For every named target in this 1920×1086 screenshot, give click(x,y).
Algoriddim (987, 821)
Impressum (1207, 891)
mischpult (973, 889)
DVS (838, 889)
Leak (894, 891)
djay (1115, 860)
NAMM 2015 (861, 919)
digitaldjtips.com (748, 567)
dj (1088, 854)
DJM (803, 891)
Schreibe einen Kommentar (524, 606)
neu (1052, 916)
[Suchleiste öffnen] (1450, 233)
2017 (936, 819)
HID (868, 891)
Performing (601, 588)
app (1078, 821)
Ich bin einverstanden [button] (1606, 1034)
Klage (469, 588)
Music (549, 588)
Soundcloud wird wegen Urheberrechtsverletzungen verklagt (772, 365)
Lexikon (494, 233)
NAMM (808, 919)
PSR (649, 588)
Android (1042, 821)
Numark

=====

Every record in the listing above is to be copied exactly.

For every named target in this 1920×1086 screenshot, give click(x,y).
Algoriddim (987, 821)
Impressum (1207, 891)
mischpult (973, 889)
DVS (838, 889)
Leak (894, 891)
djay (1115, 860)
NAMM 2015 (861, 919)
digitaldjtips.com (748, 567)
dj (1088, 854)
DJM (803, 891)
Schreibe einen Kommentar (524, 606)
neu (1052, 916)
[Suchleiste öffnen] (1450, 233)
2017 (936, 819)
HID (868, 891)
Performing (601, 588)
app (1078, 821)
Ich bin einverstanden [button] (1606, 1034)
Klage (469, 588)
Music (549, 588)
Soundcloud wird wegen Urheberrechtsverletzungen verklagt (772, 365)
Lexikon (494, 233)
NAMM (808, 919)
PSR (649, 588)
Android (1042, 821)
Numark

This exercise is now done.